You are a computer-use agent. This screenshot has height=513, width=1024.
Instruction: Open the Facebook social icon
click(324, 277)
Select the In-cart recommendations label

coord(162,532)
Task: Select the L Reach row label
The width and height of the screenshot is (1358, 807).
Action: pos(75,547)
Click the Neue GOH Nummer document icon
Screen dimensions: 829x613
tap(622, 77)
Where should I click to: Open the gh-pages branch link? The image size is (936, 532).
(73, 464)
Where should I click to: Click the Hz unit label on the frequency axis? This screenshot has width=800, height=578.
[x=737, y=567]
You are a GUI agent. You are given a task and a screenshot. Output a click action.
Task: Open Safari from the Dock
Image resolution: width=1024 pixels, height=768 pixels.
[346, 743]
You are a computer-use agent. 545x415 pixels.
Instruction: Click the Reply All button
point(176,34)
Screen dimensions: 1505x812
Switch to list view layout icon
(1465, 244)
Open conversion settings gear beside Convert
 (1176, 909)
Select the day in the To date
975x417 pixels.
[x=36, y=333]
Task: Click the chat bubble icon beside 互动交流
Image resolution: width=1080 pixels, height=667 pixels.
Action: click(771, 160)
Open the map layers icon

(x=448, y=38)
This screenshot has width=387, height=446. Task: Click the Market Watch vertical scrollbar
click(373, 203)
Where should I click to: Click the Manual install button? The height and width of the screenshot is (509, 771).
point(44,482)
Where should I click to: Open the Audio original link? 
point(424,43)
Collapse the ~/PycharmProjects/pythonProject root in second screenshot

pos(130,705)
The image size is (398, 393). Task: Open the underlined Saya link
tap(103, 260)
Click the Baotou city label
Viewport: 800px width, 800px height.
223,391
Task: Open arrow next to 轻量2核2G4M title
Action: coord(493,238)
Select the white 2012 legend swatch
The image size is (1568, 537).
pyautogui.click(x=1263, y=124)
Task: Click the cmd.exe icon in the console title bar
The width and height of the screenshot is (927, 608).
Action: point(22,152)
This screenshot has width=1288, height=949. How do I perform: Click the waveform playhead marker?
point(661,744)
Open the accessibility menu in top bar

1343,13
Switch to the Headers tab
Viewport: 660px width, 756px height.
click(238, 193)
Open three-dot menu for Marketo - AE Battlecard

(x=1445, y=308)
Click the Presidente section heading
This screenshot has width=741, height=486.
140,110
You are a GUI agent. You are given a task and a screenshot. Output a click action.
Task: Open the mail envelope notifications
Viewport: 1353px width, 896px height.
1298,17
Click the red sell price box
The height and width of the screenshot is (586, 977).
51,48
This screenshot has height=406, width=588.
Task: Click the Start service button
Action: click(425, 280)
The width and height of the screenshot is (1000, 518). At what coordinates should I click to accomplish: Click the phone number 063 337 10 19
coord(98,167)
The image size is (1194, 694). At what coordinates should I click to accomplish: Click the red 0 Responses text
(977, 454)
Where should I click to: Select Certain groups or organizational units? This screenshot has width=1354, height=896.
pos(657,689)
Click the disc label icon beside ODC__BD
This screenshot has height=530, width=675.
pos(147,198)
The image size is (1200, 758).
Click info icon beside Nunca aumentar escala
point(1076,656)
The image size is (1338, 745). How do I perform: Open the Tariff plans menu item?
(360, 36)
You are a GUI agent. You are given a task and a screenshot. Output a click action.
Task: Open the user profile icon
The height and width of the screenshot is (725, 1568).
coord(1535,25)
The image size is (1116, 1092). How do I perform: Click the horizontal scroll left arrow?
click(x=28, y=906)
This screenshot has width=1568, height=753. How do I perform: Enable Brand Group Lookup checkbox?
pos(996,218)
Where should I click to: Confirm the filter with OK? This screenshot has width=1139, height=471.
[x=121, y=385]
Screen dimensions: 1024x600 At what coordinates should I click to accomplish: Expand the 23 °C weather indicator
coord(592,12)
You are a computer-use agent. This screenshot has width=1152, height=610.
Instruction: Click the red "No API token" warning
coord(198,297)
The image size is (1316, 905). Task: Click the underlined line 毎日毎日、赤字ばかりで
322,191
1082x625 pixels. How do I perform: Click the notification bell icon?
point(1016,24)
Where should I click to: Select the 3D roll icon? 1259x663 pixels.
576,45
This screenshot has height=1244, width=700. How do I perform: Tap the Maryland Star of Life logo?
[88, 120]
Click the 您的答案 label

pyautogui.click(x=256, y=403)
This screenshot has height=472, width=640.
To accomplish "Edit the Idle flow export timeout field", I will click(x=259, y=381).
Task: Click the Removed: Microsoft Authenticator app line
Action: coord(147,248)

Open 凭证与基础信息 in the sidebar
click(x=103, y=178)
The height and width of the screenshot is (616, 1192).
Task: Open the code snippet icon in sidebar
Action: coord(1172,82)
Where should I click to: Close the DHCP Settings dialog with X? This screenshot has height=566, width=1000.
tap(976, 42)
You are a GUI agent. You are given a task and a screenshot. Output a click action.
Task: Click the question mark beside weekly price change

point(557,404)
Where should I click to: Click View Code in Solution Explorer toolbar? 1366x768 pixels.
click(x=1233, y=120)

────────────────────────────────────────

*TO BE DONE:* Rewrite the data above as a numbered list, one line per item, and leave out the blank lines.

*ANSWER TO THIS EXERCISE:*
1. You are a computer-use agent. This screenshot has height=513, width=1024.
2. Instruction: Open the Facebook social icon
3. click(324, 277)
4. Select the In-cart recommendations label
5. coord(162,532)
6. Task: Select the L Reach row label
7. The width and height of the screenshot is (1358, 807).
8. Action: pos(75,547)
9. Click the Neue GOH Nummer document icon
10. Screen dimensions: 829x613
11. tap(622, 77)
12. Where should I click to: Open the gh-pages branch link? The image size is (936, 532).
13. (73, 464)
14. Where should I click to: Click the Hz unit label on the frequency axis? This screenshot has width=800, height=578.
15. [x=737, y=567]
16. You are a GUI agent. You are given a task and a screenshot. Output a click action.
17. Task: Open Safari from the Dock
18. Image resolution: width=1024 pixels, height=768 pixels.
19. [346, 743]
20. You are a computer-use agent. 545x415 pixels.
21. Instruction: Click the Reply All button
22. point(176,34)
23. Screen dimensions: 1505x812
24. Switch to list view layout icon
25. (1465, 244)
26. Open conversion settings gear beside Convert
27.  (1176, 909)
28. Select the day in the To date
29. 975x417 pixels.
30. [x=36, y=333]
31. Task: Click the chat bubble icon beside 互动交流
32. Image resolution: width=1080 pixels, height=667 pixels.
33. Action: click(771, 160)
34. Open the map layers icon
35. (x=448, y=38)
36. This screenshot has width=387, height=446. Task: Click the Market Watch vertical scrollbar
37. click(373, 203)
38. Where should I click to: Click the Manual install button? The height and width of the screenshot is (509, 771).
39. point(44,482)
40. Where should I click to: Open the Audio original link? 
41. point(424,43)
42. Collapse the ~/PycharmProjects/pythonProject root in second screenshot
43. pos(130,705)
44. The image size is (398, 393). Task: Open the underlined Saya link
45. tap(103, 260)
46. Click the Baotou city label
47. Viewport: 800px width, 800px height.
48. 223,391
49. Task: Open arrow next to 轻量2核2G4M title
50. Action: coord(493,238)
51. Select the white 2012 legend swatch
52. The image size is (1568, 537).
53. pyautogui.click(x=1263, y=124)
54. Task: Click the cmd.exe icon in the console title bar
55. The width and height of the screenshot is (927, 608).
56. Action: point(22,152)
57. This screenshot has width=1288, height=949. How do I perform: Click the waveform playhead marker?
58. point(661,744)
59. Open the accessibility menu in top bar
60. 1343,13
61. Switch to the Headers tab
62. Viewport: 660px width, 756px height.
63. click(238, 193)
64. Open three-dot menu for Marketo - AE Battlecard
65. (x=1445, y=308)
66. Click the Presidente section heading
67. This screenshot has width=741, height=486.
68. 140,110
69. You are a GUI agent. You are given a task and a screenshot. Output a click action.
70. Task: Open the mail envelope notifications
71. Viewport: 1353px width, 896px height.
72. 1298,17
73. Click the red sell price box
74. The height and width of the screenshot is (586, 977).
75. 51,48
76. This screenshot has height=406, width=588.
77. Task: Click the Start service button
78. Action: click(425, 280)
79. The width and height of the screenshot is (1000, 518). At what coordinates should I click to accomplish: Click the phone number 063 337 10 19
80. coord(98,167)
81. The image size is (1194, 694). At what coordinates should I click to accomplish: Click the red 0 Responses text
82. (977, 454)
83. Where should I click to: Select Certain groups or organizational units? This screenshot has width=1354, height=896.
84. pos(657,689)
85. Click the disc label icon beside ODC__BD
86. This screenshot has height=530, width=675.
87. pos(147,198)
88. The image size is (1200, 758).
89. Click info icon beside Nunca aumentar escala
90. point(1076,656)
91. The image size is (1338, 745). How do I perform: Open the Tariff plans menu item?
92. (360, 36)
93. You are a GUI agent. You are given a task and a screenshot. Output a click action.
94. Task: Open the user profile icon
95. The height and width of the screenshot is (725, 1568).
96. coord(1535,25)
97. The image size is (1116, 1092). How do I perform: Click the horizontal scroll left arrow?
98. click(x=28, y=906)
99. This screenshot has width=1568, height=753. How do I perform: Enable Brand Group Lookup checkbox?
100. pos(996,218)
101. Where should I click to: Confirm the filter with OK? This screenshot has width=1139, height=471.
102. [x=121, y=385]
103. Screen dimensions: 1024x600 At what coordinates should I click to accomplish: Expand the 23 °C weather indicator
104. coord(592,12)
105. You are a computer-use agent. This screenshot has width=1152, height=610.
106. Instruction: Click the red "No API token" warning
107. coord(198,297)
108. The image size is (1316, 905). Task: Click the underlined line 毎日毎日、赤字ばかりで
109. 322,191
110. 1082x625 pixels. How do I perform: Click the notification bell icon?
111. point(1016,24)
112. Where should I click to: Select the 3D roll icon? 1259x663 pixels.
113. 576,45
114. This screenshot has height=1244, width=700. How do I perform: Tap the Maryland Star of Life logo?
115. [88, 120]
116. Click the 您的答案 label
117. pyautogui.click(x=256, y=403)
118. This screenshot has height=472, width=640.
119. To accomplish "Edit the Idle flow export timeout field", I will click(x=259, y=381).
120. Task: Click the Removed: Microsoft Authenticator app line
121. Action: coord(147,248)
122. Open 凭证与基础信息 in the sidebar
123. click(x=103, y=178)
124. The height and width of the screenshot is (616, 1192).
125. Task: Open the code snippet icon in sidebar
126. Action: coord(1172,82)
127. Where should I click to: Close the DHCP Settings dialog with X? This screenshot has height=566, width=1000.
128. tap(976, 42)
129. You are a GUI agent. You are given a task and a screenshot. Output a click action.
130. Task: Click the question mark beside weekly price change
131. point(557,404)
132. Where should I click to: Click View Code in Solution Explorer toolbar? 1366x768 pixels.
133. click(x=1233, y=120)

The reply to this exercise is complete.